→ **Dataset content**:
_ _ _ _ _ _ _

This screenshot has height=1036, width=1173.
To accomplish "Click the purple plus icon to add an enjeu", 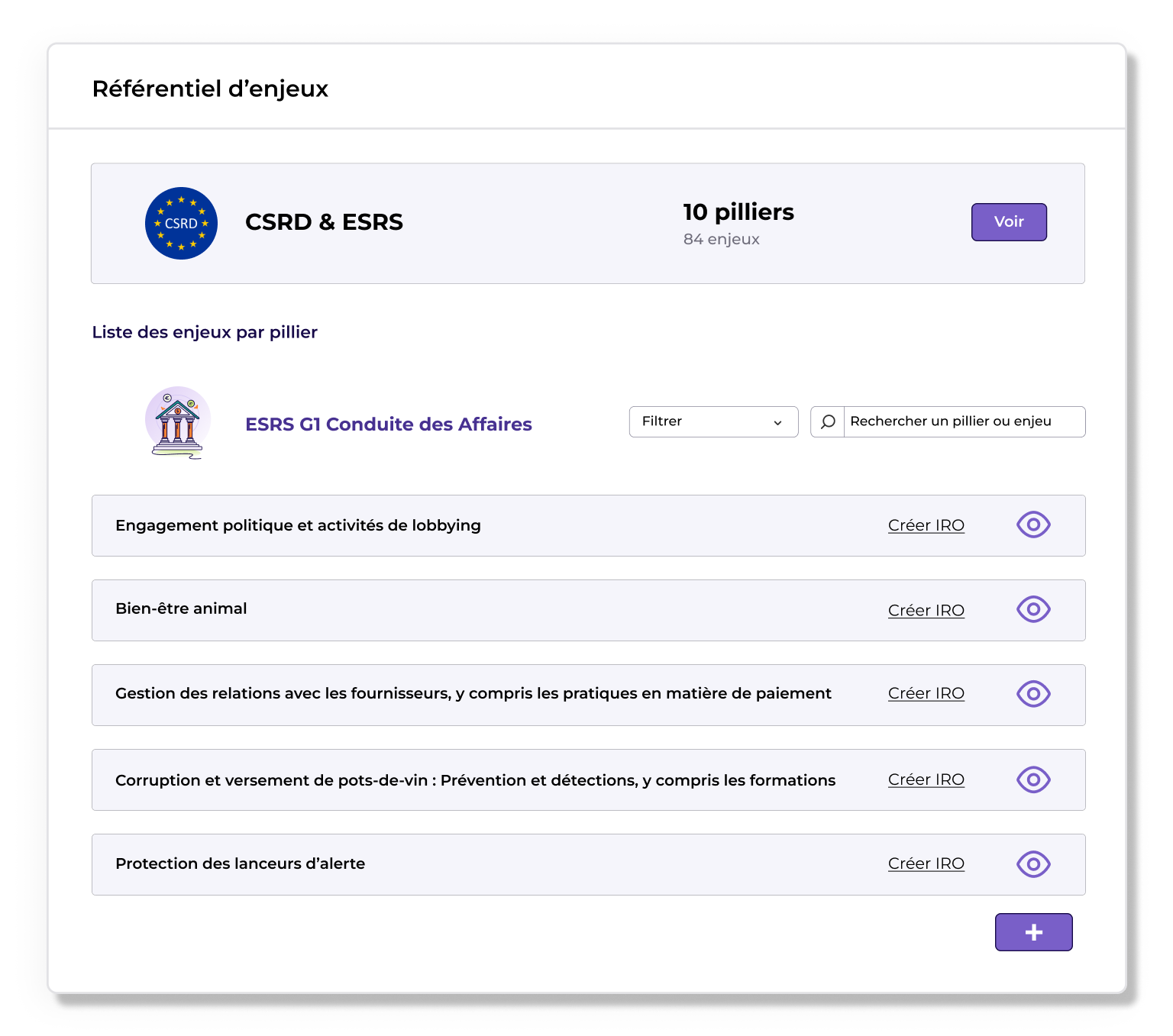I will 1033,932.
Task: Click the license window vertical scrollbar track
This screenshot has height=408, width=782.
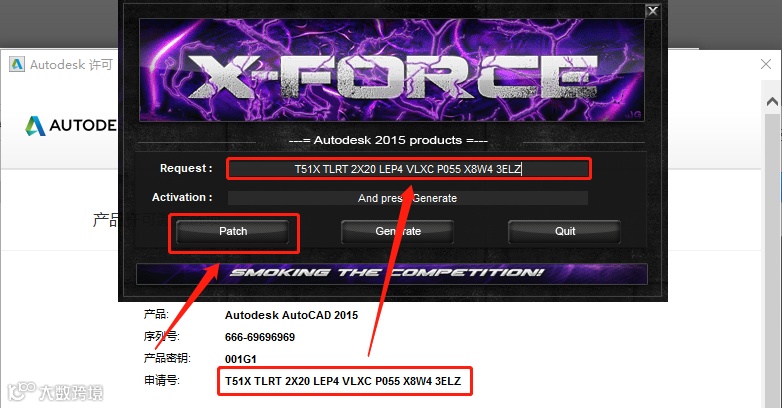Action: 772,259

_ _ _ _ _ _ _

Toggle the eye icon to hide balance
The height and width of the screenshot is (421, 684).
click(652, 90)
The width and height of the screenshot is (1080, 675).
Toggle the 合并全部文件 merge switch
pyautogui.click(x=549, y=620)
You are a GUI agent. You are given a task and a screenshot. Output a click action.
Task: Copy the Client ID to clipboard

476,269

_ _ _ _ _ _ _

→ **Problem**: Once the line with "Toggle the eye icon to hide balance" is found in the records above, print exactly that line and every line after it through the line with "You are a GUI".

→ **Response for this exercise**:
Toggle the eye icon to hide balance
The height and width of the screenshot is (421, 684).
click(652, 90)
The width and height of the screenshot is (1080, 675).
Toggle the 合并全部文件 merge switch
pyautogui.click(x=549, y=620)
You are a GUI agent. You are given a task and a screenshot. Output a click action.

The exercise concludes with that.